South African Exchange controls aim to restrict the buying and selling of a national currency or to preserve foreign currency reserves. These controls are imposed due to concerns about outward flows of currency, but they can also be imposed to restrict inward flows. When it comes to exchange control and foreign employment, two possible scenarios arise, which we consider below.
Scenario 1: working for a foreign employer from South Africa
Due to the increasing number of remote working opportunities, more South Africans are being employed remotely from South Africa by foreign employers. In these instances, the South African resident may be tempted to open a foreign bank account to receive and retain their remuneration payments offshore.
From an exchange control perspective, this is prohibited, and all foreign remuneration must be repatriated to South Africa within 30 days from the date of becoming entitled thereto. All amounts transferred in and out of South Africa are required to be categorised into a Balance of Payment (“BOP”) code, which allows the South African Reserve Bank to keep track of all payments.
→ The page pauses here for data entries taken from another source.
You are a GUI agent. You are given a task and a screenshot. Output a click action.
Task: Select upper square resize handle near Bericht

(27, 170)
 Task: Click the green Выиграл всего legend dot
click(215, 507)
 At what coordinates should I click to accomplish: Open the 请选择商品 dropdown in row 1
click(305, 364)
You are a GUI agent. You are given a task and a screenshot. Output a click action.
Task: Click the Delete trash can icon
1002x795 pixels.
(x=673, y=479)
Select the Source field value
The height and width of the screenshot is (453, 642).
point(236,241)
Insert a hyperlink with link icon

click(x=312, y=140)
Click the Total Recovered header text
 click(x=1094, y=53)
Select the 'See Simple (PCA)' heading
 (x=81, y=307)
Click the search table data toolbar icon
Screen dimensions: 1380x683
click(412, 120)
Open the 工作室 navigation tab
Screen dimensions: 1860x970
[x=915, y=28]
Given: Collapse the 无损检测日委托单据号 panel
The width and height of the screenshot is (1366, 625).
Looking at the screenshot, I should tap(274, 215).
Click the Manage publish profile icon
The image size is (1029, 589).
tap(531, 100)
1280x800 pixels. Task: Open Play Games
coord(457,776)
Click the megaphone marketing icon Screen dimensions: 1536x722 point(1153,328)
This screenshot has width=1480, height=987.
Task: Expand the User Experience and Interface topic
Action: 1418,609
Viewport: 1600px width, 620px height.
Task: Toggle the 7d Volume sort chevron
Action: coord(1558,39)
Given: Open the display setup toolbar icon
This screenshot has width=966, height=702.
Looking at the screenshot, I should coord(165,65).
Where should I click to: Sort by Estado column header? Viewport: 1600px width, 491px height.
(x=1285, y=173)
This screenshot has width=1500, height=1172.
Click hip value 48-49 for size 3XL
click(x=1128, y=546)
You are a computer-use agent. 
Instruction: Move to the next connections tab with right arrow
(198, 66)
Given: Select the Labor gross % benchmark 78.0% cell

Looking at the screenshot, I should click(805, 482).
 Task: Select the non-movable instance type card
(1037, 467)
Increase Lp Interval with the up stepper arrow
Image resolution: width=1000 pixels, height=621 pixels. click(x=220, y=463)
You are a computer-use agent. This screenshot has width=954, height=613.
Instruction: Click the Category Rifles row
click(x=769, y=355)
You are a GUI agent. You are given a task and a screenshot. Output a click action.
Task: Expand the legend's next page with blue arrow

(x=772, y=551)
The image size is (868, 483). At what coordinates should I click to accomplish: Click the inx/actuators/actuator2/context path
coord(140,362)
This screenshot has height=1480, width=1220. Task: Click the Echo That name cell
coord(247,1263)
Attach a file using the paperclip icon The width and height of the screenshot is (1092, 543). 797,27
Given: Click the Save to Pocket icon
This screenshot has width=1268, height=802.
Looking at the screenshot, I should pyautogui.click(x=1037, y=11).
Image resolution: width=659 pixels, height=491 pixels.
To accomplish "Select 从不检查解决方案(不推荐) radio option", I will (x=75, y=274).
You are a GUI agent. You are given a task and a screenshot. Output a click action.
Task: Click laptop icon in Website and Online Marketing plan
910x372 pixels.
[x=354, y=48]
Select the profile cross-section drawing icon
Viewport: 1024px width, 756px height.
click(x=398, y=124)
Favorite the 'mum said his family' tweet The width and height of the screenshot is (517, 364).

With regards to inward payments for remuneration, BOP code 830 may be used with a description detailing that it is in relation to remuneration from a foreign employer.
Scenario 2: working for a foreign employer from abroad
In other instances, the South African employee may be required to render their services temporarily from abroad. In these instances, any amounts paid into a foreign bank account in relation to those services rendered abroad may be retained offshore. Should these payments instead be made to the South African individual’s bank account, BOP code 303 should be used.
Each South African individual has a single discretionary allowance (“SDA”), which allows the individual to transfer R1 million from South Africa to a foreign jurisdiction annually. In certain instances, when a South African is abroad, they may be required to use their credit/debit cards in the foreign jurisdiction or to transfer funds from South Africa to sustain themselves. These amounts will fall into their SDA. Should their annual SDA amount be exceeded, a separate application will be required to be submitted to the South African Revenue Service in the form of an “Approval of International Transfers” application.
Conclusion
When working for a foreign employer, ensuring that South Africa’s exchange control regime is abided by is important. This requires that any remuneration is repatriated unless it relates to services rendered abroad. Where funds are repatriated, the correct BOP code categorisation must be used. If the incorrect BOP code is used, the bank may not release the funds or request additional information.
As the exchange control rules can often be complex and change regularly, it is important that you reach out to your advisors should you have any uncertainty.